Each line from the one containing "Beasiswa Garuda di" through the end of the data must be retyped exactly, and no other line.

____

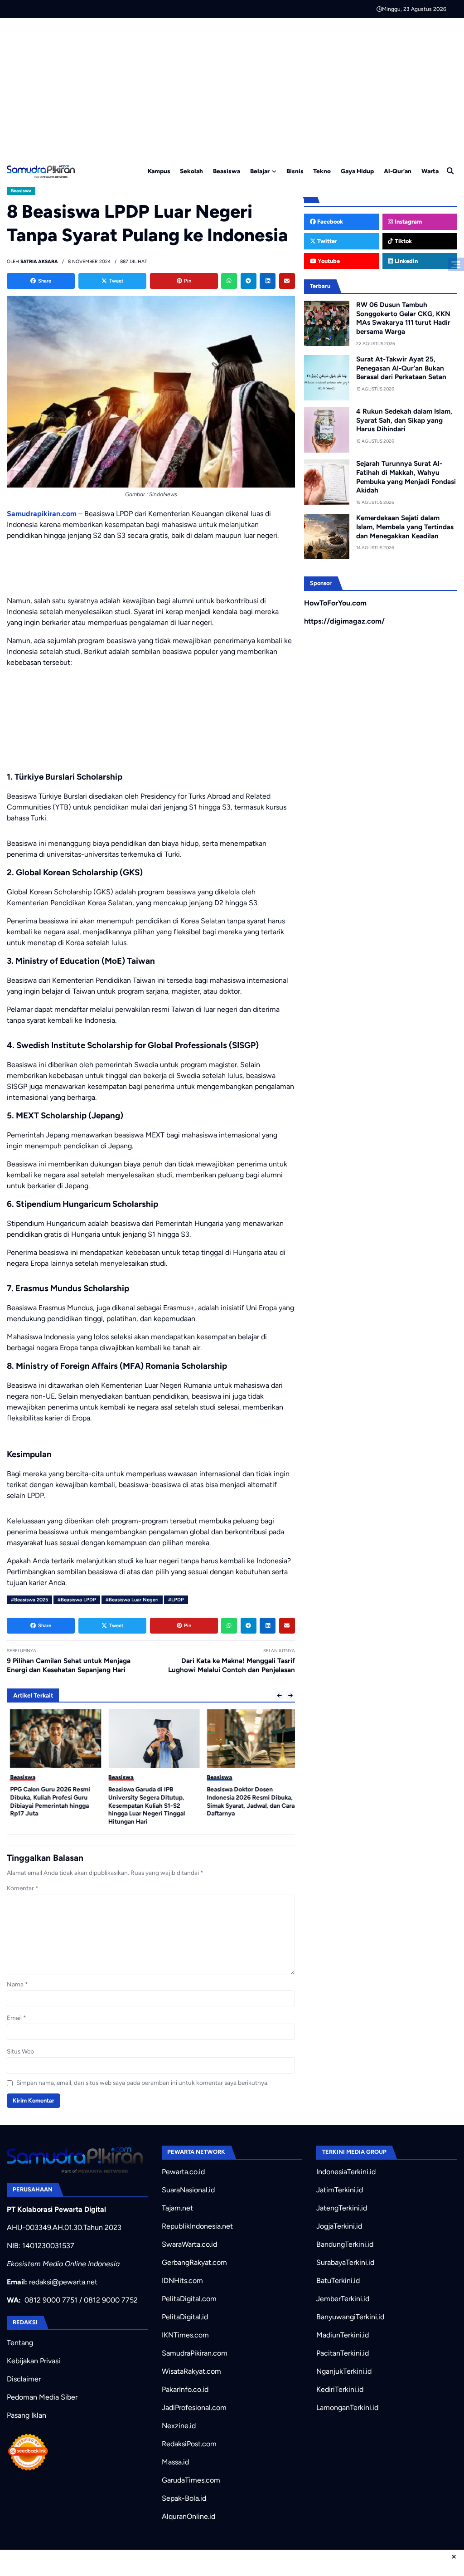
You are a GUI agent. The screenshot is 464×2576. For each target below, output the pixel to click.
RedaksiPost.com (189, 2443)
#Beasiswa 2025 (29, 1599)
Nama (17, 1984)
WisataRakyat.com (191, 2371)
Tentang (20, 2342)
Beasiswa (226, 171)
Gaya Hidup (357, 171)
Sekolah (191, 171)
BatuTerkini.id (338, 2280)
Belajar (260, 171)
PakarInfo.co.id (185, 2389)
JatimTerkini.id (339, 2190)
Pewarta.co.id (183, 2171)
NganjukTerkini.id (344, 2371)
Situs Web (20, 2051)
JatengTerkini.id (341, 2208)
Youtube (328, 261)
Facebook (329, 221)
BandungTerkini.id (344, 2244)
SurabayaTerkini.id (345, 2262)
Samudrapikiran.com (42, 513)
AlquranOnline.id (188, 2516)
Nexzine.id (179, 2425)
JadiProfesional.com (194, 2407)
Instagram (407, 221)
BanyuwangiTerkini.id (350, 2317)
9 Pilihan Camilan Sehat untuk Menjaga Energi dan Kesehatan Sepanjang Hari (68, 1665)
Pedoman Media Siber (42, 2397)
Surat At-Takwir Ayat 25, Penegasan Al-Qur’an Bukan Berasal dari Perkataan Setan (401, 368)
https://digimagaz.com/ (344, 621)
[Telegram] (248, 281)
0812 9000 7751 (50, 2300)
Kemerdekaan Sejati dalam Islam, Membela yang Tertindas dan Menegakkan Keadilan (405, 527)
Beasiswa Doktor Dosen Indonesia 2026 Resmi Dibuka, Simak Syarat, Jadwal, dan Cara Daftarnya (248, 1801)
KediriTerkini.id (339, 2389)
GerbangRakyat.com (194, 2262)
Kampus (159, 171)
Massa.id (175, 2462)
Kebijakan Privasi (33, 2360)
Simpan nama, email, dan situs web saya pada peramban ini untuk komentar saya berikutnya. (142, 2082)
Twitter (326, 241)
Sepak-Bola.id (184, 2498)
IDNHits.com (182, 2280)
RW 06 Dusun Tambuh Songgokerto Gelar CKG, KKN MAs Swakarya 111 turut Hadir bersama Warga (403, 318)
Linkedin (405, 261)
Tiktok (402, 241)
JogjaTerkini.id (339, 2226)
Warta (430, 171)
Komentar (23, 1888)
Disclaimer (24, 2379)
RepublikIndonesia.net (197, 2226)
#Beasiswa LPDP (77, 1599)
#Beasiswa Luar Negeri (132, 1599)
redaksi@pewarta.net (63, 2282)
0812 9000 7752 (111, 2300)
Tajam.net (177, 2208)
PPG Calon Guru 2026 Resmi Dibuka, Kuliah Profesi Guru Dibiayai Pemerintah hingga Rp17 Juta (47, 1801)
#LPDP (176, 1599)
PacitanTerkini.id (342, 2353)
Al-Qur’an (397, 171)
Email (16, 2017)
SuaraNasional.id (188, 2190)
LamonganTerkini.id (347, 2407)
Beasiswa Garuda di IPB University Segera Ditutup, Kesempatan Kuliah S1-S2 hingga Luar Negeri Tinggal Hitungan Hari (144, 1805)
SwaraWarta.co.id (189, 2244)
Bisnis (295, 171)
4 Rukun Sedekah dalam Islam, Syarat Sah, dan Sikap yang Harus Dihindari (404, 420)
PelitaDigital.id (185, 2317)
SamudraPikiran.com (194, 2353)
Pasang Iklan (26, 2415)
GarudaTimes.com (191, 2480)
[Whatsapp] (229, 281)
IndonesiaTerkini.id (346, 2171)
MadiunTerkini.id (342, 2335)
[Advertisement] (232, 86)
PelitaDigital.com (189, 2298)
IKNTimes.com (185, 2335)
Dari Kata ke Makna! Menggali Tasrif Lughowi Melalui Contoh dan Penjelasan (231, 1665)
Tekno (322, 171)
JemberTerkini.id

____

COMPLETED EXERCISE:
Beasiswa Garuda di IPB University Segera Ditutup, Kesempatan Kuliah S1-S2 hingga Luar Negeri Tinggal Hitungan Hari (144, 1805)
SwaraWarta.co.id (189, 2244)
Bisnis (295, 171)
4 Rukun Sedekah dalam Islam, Syarat Sah, dan Sikap yang Harus Dihindari (404, 420)
PelitaDigital.id (185, 2317)
SamudraPikiran.com (194, 2353)
Pasang Iklan (26, 2415)
GarudaTimes.com (191, 2480)
[Whatsapp] (229, 281)
IndonesiaTerkini.id (346, 2171)
MadiunTerkini.id (342, 2335)
[Advertisement] (232, 86)
PelitaDigital.com (189, 2298)
IKNTimes.com (185, 2335)
Dari Kata ke Makna! Menggali Tasrif Lughowi Melalui Contoh dan Penjelasan (231, 1665)
Tekno (322, 171)
JemberTerkini.id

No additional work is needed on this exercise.